Desde aquele 28 de fevereiro de 1904, quando um grupo de rapazes sonhadores fundou o Sport Lisboa, que o nosso destino ficou traçado. Mais tarde, com a união ao Grupo Sport Benfica, nasceu um gigante. Nasceu o clube do povo. Cresceu nas ruas, nos bairros, nas conversas de café.
E no alto do emblema, a águia. Sempre a águia. Símbolo de nobreza, de ambição, de coragem, Quando ela sobrevoa a Luz antes do jogo, não é espetáculo. É identidade. É memória. É um aviso, É exigir que o presente esteja à altura do passado. É não aceitar menos do que a nossa história.
Nascemos para voar alto e houve um tempo em que a Europa tremeu perante o vermelho. Houve um tempo em que o Benfica não entrava em campo, impunha-se. E o mundo olhava e sabia: ali vinha qualquer coisa de maior.
Quando Eusébio, o Pantera Negra, levava nos pés a chama imensa e ao seu lado corriam outros gloriosos como o eterno capitão
Mário Coluna, a inteligência do José Águas , a irreverência do António Simões, a raça de José Augusto e Germano, firme como uma muralha.
Homens que vestiam o manto sagrado como se fosse a própria pele. E no comando, Béla Guttmann, um homem que acreditava que o impossível era apenas uma questão de coragem. Ele não pediu licença à Europa, conquistou-a. E nós aprendemos, ali, que o Benfica nasceu para ser grande.

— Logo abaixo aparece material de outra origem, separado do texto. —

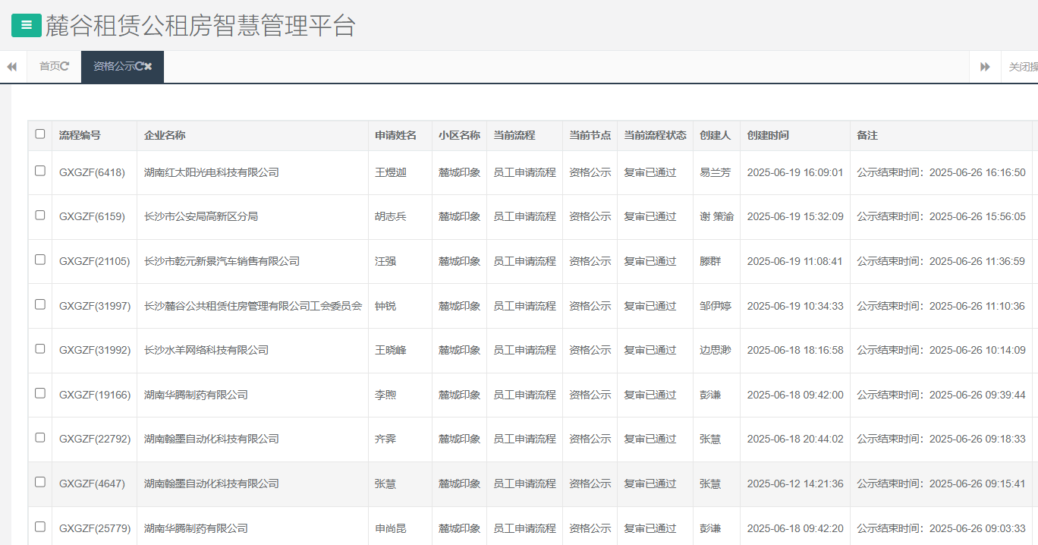Click the 当前流程状态 column header

655,135

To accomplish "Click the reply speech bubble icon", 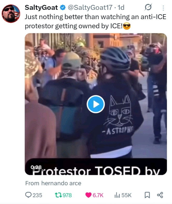I will pyautogui.click(x=28, y=195).
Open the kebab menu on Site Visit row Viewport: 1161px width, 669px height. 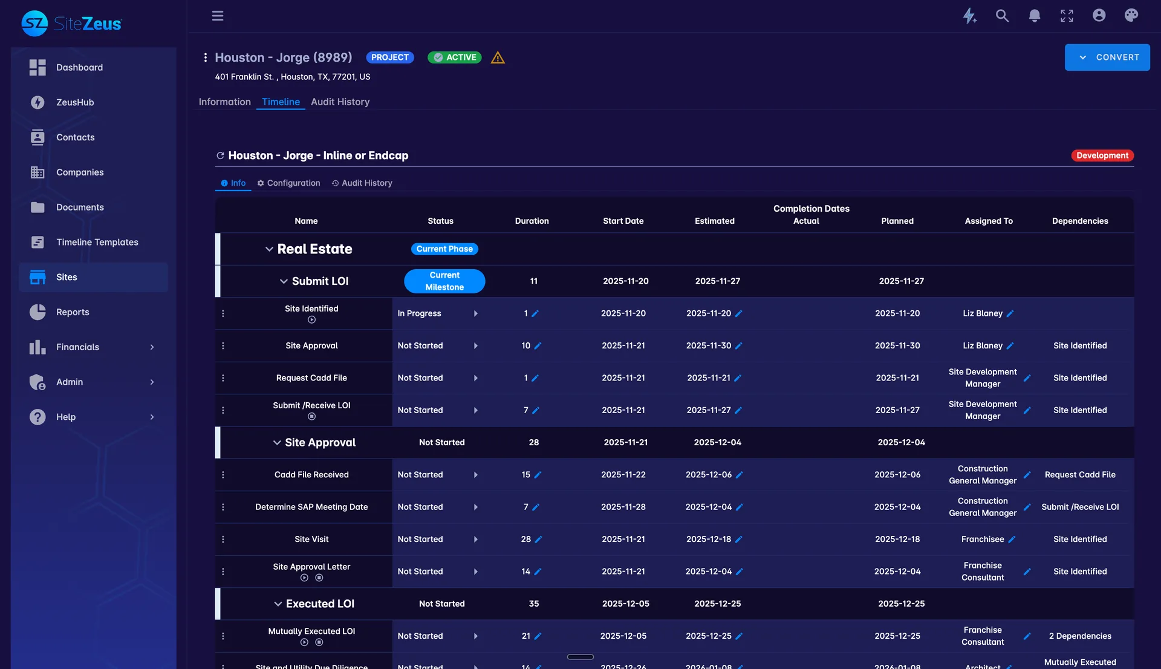(x=223, y=539)
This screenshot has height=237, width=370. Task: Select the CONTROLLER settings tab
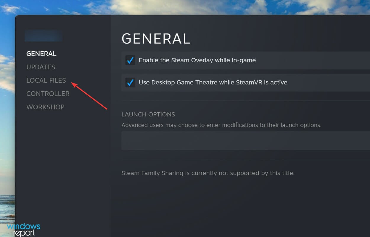pos(48,94)
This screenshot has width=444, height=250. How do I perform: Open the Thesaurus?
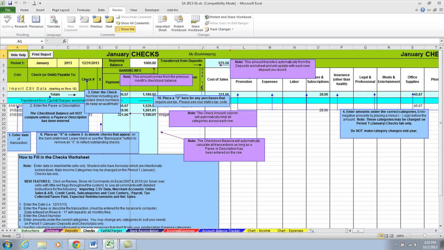click(36, 22)
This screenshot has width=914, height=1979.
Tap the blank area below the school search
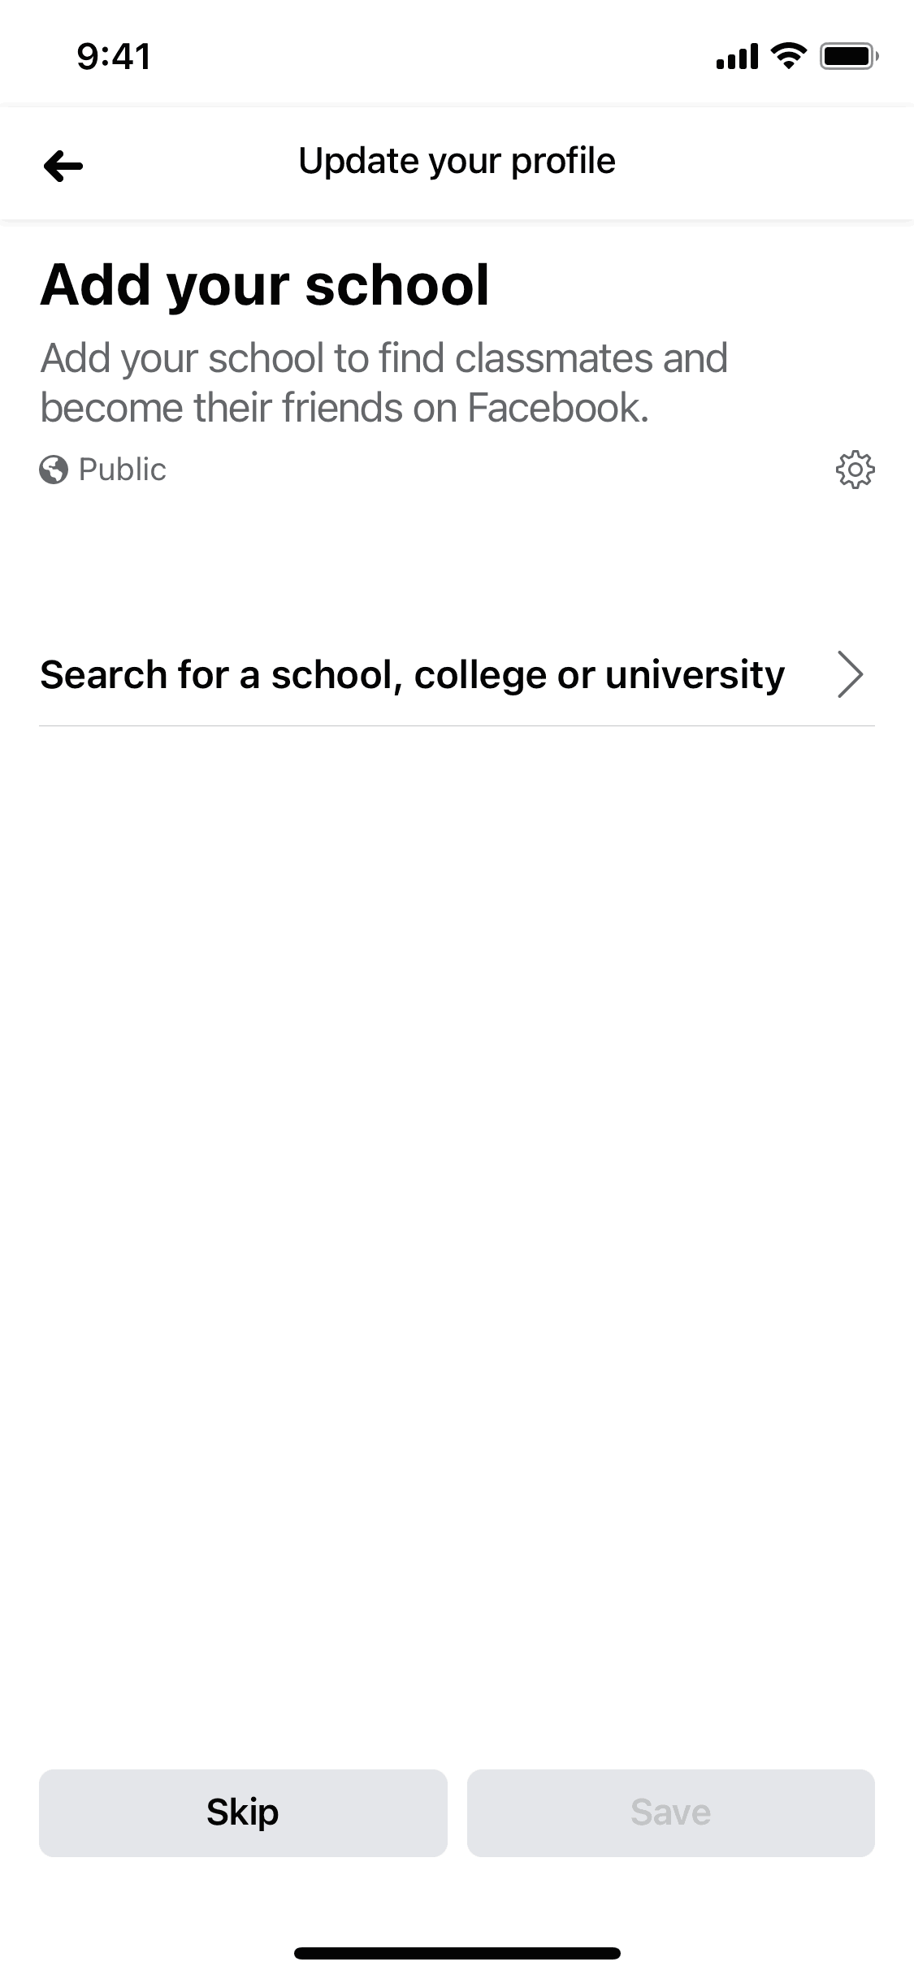[457, 1243]
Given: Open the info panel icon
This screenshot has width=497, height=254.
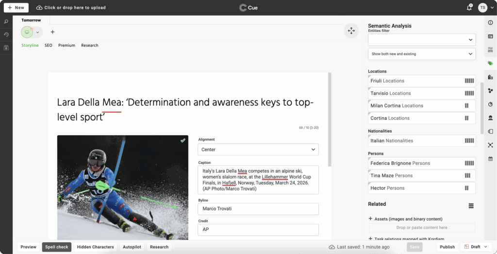Looking at the screenshot, I should pos(490,22).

Mas a nossa história não é só Luz. As sombras chegaram com o tal “Vietname”. Foram anos de finais perdidas, promessas desfeitas, sonhos estilhaçados . Mas mesmo assim, nunca deixamos de acreditar e dissemos presente fazendo jus ao nosso lema,“E Pluribus Unum”!
Depois veio o tetra que nos devolveu o orgulho e com ele a possibilidade da conquista de um histórico penta. Mas falhámos. Por erros próprios. Por soberba. Por decisões que nos afastaram da nossa essência. A liderança de Luís Filipe Vieira teve méritos, reconstruiu e estabilizou, porém também nos trouxe ilusões de grandeza mal medida. Pensámos que éramos invencíveis quando ainda precisávamos de ser humildes.
E depois Rui Costa. O Maestro que liga gerações. Vibrei com ele dentro de campo. Sofri quando saiu. Aplaudi quando voltou. Hoje é presidente. Um dos nossos. Um homem que sente o símbolo. Mas amar o Benfica não é o mesmo que saber decidir pelo Benfica e o caminho tem tido erros, hesitações, escolhas discutíveis.
Mas ser do Benfica é carregar toda esta herança e entre glórias e tempestades, honrar os ases do passado. É quando a águia rasga o céu, sentir o passado e o futuro a encontrar-se. É ver o Eusébio a correr, o Coluna a comandar, o Guttmann a sorrir, e saber que
ainda podemos tudo.
Porque a grandeza constrói-se. E nós já provámos ao mundo que sabemos como se faz.